### SOURCE EXTRACT
- Opening Delimiter -

Employment at the Lordstown plant peaked at around 12,000 in the mid-1970s, but as late as the mid-Nineties it still employed more than 10,000. (By comparison, total employment at Sheet and Tube was around 9,000, between the two big mills and their corporate headquarters.) And they were good paying jobs, enabling solid middle-class lifestyles in Youngstown or one of its suburbs.
In an area like the Mahoning Valley, there’s a playbook for events like the Lordstown closure.
Things didn’t look good for the plant in the late 1990s. General Motors flirted with bankruptcy at the beginning of the decade. The van plant closed in 1992. Local political and union leaders embarked on a “Bring it Home” campaign for General Motors to continue building cars at Lordstown, first the Chevrolet Cobalt and then the Cruze. The plant’s been on borrowed time since. For awhile, rising gas prices kept up demand for the smaller vehicles; three shifts employed a total of around 4,500 people. Then the Great Recession hit, forcing GM into bankruptcy.
The recession also dropped gas prices below $2 per gallon, further sinking demand for smaller cars. Third shift was eliminated, then second. By the time GM announced this week that it would discontinue production of the Cruze, there were fewer than 1,500 employees still working at Lordstown—a third of the number of workers there when it opened more than half a century earlier, and a mere sliver of the 12,000 who worked it in the ’70s.
More than 40 years after Black Monday, the Mahoning Valley hasn’t recovered. It’s shrunk drastically, even compared to other regions in the Rust Belt. An area that once boasted one of the highest home ownership rates in the country has recently been searching for funds to tear down abandoned houses; Youngstown City Schools, one of the poorest districts in Ohio, has been taken over by the state.
Last year, Donald Trump held a rally in Youngstown at the Covelli Centre, an arena built on the site of a former steel mill. “Don’t move, don’t sell your house,” he told a crowd of residents. “We’re going to fill up those factories or rip them down and build new ones.” He had made promises like this before, and a lot of people in the Mahoning Valley, long a Democratic stronghold, believed him; despite warnings from union officials, he carried Trumbull County in the 2016 election, and narrowly missed carrying Mahoning County as well. But he has become just one more in a long line of politicians and businessmen who promised more than they could ever deliver.

- Closing Delimiter -

### EXERCISES
#1 Summarize the passage about the Lordstown plant in two sentences.
#2 Write out the part of the passage about the Lordstown plant that runs from "Things didn’t look" up to and including "GM into bankruptcy.".
Draw only on the passage about the Lordstown plant.

### PROVIDED MATERIAL
- Opening Delimiter -

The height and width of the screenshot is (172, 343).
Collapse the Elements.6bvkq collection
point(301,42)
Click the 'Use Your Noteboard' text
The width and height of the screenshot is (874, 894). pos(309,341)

- Closing Delimiter -
- Opening Delimiter -

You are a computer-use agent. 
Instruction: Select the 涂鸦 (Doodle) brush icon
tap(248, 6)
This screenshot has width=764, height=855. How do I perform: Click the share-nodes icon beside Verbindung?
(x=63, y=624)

- Closing Delimiter -

### TASK-BY-TASK RESULTS
#1 Employment at the Lordstown plant fell from around 12,000 in the mid-1970s to fewer than 1,500 by the time General Motors announced it would discontinue the Cruze, after the Great Recession forced GM into bankruptcy and low gas prices sank demand for smaller cars. The Mahoning Valley still has not recovered more than 40 years after Black Monday, and Donald Trump, who promised at a Youngstown rally to fill up the factories or build new ones, has become one more politician who promised more than he could deliver.

#2
Things didn’t look good for the plant in the late 1990s. General Motors flirted with bankruptcy at the beginning of the decade. The van plant closed in 1992. Local political and union leaders embarked on a “Bring it Home” campaign for General Motors to continue building cars at Lordstown, first the Chevrolet Cobalt and then the Cruze. The plant’s been on borrowed time since. For awhile, rising gas prices kept up demand for the smaller vehicles; three shifts employed a total of around 4,500 people. Then the Great Recession hit, forcing GM into bankruptcy.